Dataset entries:
▽
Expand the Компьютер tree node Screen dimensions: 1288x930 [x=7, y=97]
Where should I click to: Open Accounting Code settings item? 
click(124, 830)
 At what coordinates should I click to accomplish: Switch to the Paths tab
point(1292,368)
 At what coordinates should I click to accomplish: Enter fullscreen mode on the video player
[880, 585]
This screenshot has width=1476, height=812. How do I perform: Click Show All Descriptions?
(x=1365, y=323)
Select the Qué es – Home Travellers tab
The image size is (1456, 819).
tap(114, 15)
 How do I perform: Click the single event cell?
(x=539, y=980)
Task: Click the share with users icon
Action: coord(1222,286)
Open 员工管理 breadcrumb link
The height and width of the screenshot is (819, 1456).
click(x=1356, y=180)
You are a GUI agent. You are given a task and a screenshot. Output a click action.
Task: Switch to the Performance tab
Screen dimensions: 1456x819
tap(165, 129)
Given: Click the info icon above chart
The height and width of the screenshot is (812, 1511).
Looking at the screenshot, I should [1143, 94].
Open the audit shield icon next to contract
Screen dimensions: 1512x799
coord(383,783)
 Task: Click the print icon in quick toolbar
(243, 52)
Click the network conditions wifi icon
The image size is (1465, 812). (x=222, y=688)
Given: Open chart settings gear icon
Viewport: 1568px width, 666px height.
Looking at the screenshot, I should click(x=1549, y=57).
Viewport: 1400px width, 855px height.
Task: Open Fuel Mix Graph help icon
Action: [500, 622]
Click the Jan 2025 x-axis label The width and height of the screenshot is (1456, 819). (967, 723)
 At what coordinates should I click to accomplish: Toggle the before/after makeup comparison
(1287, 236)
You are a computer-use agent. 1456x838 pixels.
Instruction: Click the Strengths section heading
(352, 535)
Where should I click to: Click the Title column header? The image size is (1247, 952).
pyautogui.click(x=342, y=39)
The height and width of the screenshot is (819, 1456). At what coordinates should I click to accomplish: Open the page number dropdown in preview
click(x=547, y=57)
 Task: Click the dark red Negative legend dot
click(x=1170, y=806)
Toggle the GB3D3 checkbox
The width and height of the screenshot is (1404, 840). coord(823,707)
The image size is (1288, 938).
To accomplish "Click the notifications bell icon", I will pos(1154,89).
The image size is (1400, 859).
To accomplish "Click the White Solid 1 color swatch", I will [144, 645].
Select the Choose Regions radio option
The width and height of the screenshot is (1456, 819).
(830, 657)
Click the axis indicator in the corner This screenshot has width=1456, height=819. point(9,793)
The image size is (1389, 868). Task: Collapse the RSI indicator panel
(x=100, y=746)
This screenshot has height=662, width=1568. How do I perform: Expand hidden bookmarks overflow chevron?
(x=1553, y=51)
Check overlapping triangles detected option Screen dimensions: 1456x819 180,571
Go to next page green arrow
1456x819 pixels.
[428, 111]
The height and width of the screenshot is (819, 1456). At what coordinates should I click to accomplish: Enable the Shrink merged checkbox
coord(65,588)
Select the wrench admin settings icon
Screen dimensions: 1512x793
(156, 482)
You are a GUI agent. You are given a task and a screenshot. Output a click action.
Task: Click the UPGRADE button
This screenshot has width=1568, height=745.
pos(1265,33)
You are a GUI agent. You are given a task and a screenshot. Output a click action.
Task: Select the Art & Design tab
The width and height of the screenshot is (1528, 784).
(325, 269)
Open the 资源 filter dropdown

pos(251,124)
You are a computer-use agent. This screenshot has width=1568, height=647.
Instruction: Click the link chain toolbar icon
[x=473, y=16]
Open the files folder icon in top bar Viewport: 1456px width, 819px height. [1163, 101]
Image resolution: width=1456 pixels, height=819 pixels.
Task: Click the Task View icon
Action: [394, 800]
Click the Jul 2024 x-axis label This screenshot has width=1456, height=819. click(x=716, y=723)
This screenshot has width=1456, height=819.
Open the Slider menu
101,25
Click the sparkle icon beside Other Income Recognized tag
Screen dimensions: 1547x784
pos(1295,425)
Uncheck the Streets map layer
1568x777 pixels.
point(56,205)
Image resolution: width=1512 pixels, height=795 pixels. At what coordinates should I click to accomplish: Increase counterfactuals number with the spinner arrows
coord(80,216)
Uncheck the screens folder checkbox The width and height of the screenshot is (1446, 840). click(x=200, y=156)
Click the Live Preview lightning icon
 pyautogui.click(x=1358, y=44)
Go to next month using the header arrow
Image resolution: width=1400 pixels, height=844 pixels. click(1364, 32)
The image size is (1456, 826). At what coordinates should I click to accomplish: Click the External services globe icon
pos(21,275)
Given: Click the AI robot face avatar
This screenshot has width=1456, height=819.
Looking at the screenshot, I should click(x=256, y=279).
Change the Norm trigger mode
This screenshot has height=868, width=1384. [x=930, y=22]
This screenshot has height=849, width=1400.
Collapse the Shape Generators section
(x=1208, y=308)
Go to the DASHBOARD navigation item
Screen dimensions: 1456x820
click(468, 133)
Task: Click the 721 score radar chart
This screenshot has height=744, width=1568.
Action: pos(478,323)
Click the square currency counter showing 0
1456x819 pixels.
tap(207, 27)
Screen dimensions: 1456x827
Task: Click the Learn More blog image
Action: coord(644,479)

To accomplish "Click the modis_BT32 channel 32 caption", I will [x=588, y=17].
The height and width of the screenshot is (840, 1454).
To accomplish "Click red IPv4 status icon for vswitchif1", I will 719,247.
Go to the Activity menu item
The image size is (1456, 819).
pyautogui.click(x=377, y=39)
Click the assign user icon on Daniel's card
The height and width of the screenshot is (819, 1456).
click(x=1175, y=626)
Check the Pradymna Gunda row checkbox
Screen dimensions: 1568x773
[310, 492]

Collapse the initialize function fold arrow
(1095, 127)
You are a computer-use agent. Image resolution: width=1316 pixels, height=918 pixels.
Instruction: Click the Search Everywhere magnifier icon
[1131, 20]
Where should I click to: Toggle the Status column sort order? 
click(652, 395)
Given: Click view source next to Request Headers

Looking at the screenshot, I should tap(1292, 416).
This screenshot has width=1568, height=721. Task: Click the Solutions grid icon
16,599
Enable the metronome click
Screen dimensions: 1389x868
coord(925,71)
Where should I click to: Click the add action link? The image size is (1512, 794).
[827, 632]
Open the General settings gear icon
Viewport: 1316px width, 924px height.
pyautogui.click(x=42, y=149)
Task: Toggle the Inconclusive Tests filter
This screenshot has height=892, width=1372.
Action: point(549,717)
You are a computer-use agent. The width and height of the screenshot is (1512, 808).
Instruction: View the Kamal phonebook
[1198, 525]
△
[What this task involves]
Reproduce the records above in full, without altering a single character.

[Response]
Expand the Компьютер tree node Screen dimensions: 1288x930 [x=7, y=97]
Where should I click to: Open Accounting Code settings item? 
click(124, 830)
 At what coordinates should I click to accomplish: Switch to the Paths tab
point(1292,368)
 At what coordinates should I click to accomplish: Enter fullscreen mode on the video player
[880, 585]
This screenshot has width=1476, height=812. How do I perform: Click Show All Descriptions?
(x=1365, y=323)
Select the Qué es – Home Travellers tab
The image size is (1456, 819).
tap(114, 15)
 How do I perform: Click the single event cell?
(x=539, y=980)
Task: Click the share with users icon
Action: coord(1222,286)
Open 员工管理 breadcrumb link
The height and width of the screenshot is (819, 1456).
click(x=1356, y=180)
You are a GUI agent. You are given a task and a screenshot. Output a click action.
Task: Switch to the Performance tab
Screen dimensions: 1456x819
tap(165, 129)
Given: Click the info icon above chart
The height and width of the screenshot is (812, 1511).
Looking at the screenshot, I should [1143, 94].
Open the audit shield icon next to contract
Screen dimensions: 1512x799
coord(383,783)
 Task: Click the print icon in quick toolbar
(243, 52)
Click the network conditions wifi icon
The image size is (1465, 812). (x=222, y=688)
Given: Open chart settings gear icon
Viewport: 1568px width, 666px height.
Looking at the screenshot, I should click(x=1549, y=57).
Viewport: 1400px width, 855px height.
Task: Open Fuel Mix Graph help icon
Action: [500, 622]
Click the Jan 2025 x-axis label The width and height of the screenshot is (1456, 819). (967, 723)
 At what coordinates should I click to accomplish: Toggle the before/after makeup comparison
(1287, 236)
You are a computer-use agent. 1456x838 pixels.
Instruction: Click the Strengths section heading
(352, 535)
Where should I click to: Click the Title column header? The image size is (1247, 952).
pyautogui.click(x=342, y=39)
The height and width of the screenshot is (819, 1456). At what coordinates should I click to accomplish: Open the page number dropdown in preview
click(x=547, y=57)
 Task: Click the dark red Negative legend dot
click(x=1170, y=806)
Toggle the GB3D3 checkbox
The width and height of the screenshot is (1404, 840). coord(823,707)
The image size is (1288, 938).
To accomplish "Click the notifications bell icon", I will pos(1154,89).
The image size is (1400, 859).
To accomplish "Click the White Solid 1 color swatch", I will [144, 645].
Select the Choose Regions radio option
The width and height of the screenshot is (1456, 819).
(830, 657)
Click the axis indicator in the corner This screenshot has width=1456, height=819. point(9,793)
The image size is (1389, 868). Task: Collapse the RSI indicator panel
(x=100, y=746)
This screenshot has height=662, width=1568. How do I perform: Expand hidden bookmarks overflow chevron?
(x=1553, y=51)
Check overlapping triangles detected option Screen dimensions: 1456x819 180,571
Go to next page green arrow
1456x819 pixels.
[428, 111]
The height and width of the screenshot is (819, 1456). At what coordinates should I click to accomplish: Enable the Shrink merged checkbox
coord(65,588)
Select the wrench admin settings icon
Screen dimensions: 1512x793
(156, 482)
You are a GUI agent. You are given a task and a screenshot. Output a click action.
Task: Click the UPGRADE button
This screenshot has width=1568, height=745.
pos(1265,33)
You are a GUI agent. You are given a task and a screenshot. Output a click action.
Task: Select the Art & Design tab
The width and height of the screenshot is (1528, 784).
(325, 269)
Open the 资源 filter dropdown

pos(251,124)
You are a computer-use agent. This screenshot has width=1568, height=647.
Instruction: Click the link chain toolbar icon
[x=473, y=16]
Open the files folder icon in top bar Viewport: 1456px width, 819px height. [1163, 101]
Image resolution: width=1456 pixels, height=819 pixels.
Task: Click the Task View icon
Action: [394, 800]
Click the Jul 2024 x-axis label This screenshot has width=1456, height=819. click(x=716, y=723)
This screenshot has width=1456, height=819.
Open the Slider menu
101,25
Click the sparkle icon beside Other Income Recognized tag
Screen dimensions: 1547x784
pos(1295,425)
Uncheck the Streets map layer
1568x777 pixels.
point(56,205)
Image resolution: width=1512 pixels, height=795 pixels. At what coordinates should I click to accomplish: Increase counterfactuals number with the spinner arrows
coord(80,216)
Uncheck the screens folder checkbox The width and height of the screenshot is (1446, 840). click(x=200, y=156)
Click the Live Preview lightning icon
 pyautogui.click(x=1358, y=44)
Go to next month using the header arrow
Image resolution: width=1400 pixels, height=844 pixels. click(1364, 32)
The image size is (1456, 826). At what coordinates should I click to accomplish: Click the External services globe icon
pos(21,275)
Given: Click the AI robot face avatar
This screenshot has width=1456, height=819.
Looking at the screenshot, I should click(x=256, y=279).
Change the Norm trigger mode
This screenshot has height=868, width=1384. [x=930, y=22]
This screenshot has height=849, width=1400.
Collapse the Shape Generators section
(x=1208, y=308)
Go to the DASHBOARD navigation item
Screen dimensions: 1456x820
click(468, 133)
Task: Click the 721 score radar chart
This screenshot has height=744, width=1568.
Action: pos(478,323)
Click the square currency counter showing 0
1456x819 pixels.
tap(207, 27)
Screen dimensions: 1456x827
Task: Click the Learn More blog image
Action: coord(644,479)

To accomplish "Click the modis_BT32 channel 32 caption", I will [x=588, y=17].
The height and width of the screenshot is (840, 1454).
To accomplish "Click red IPv4 status icon for vswitchif1", I will 719,247.
Go to the Activity menu item
The image size is (1456, 819).
pyautogui.click(x=377, y=39)
Click the assign user icon on Daniel's card
The height and width of the screenshot is (819, 1456).
click(x=1175, y=626)
Check the Pradymna Gunda row checkbox
Screen dimensions: 1568x773
[310, 492]

Collapse the initialize function fold arrow
(1095, 127)
You are a computer-use agent. Image resolution: width=1316 pixels, height=918 pixels.
Instruction: Click the Search Everywhere magnifier icon
[1131, 20]
Where should I click to: Toggle the Status column sort order? 
click(652, 395)
Given: Click view source next to Request Headers

Looking at the screenshot, I should tap(1292, 416).
This screenshot has width=1568, height=721. Task: Click the Solutions grid icon
16,599
Enable the metronome click
Screen dimensions: 1389x868
coord(925,71)
Where should I click to: Click the add action link? The image size is (1512, 794).
[827, 632]
Open the General settings gear icon
Viewport: 1316px width, 924px height.
pyautogui.click(x=42, y=149)
Task: Toggle the Inconclusive Tests filter
This screenshot has height=892, width=1372.
Action: point(549,717)
You are a computer-use agent. The width and height of the screenshot is (1512, 808).
Instruction: View the Kamal phonebook
[1198, 525]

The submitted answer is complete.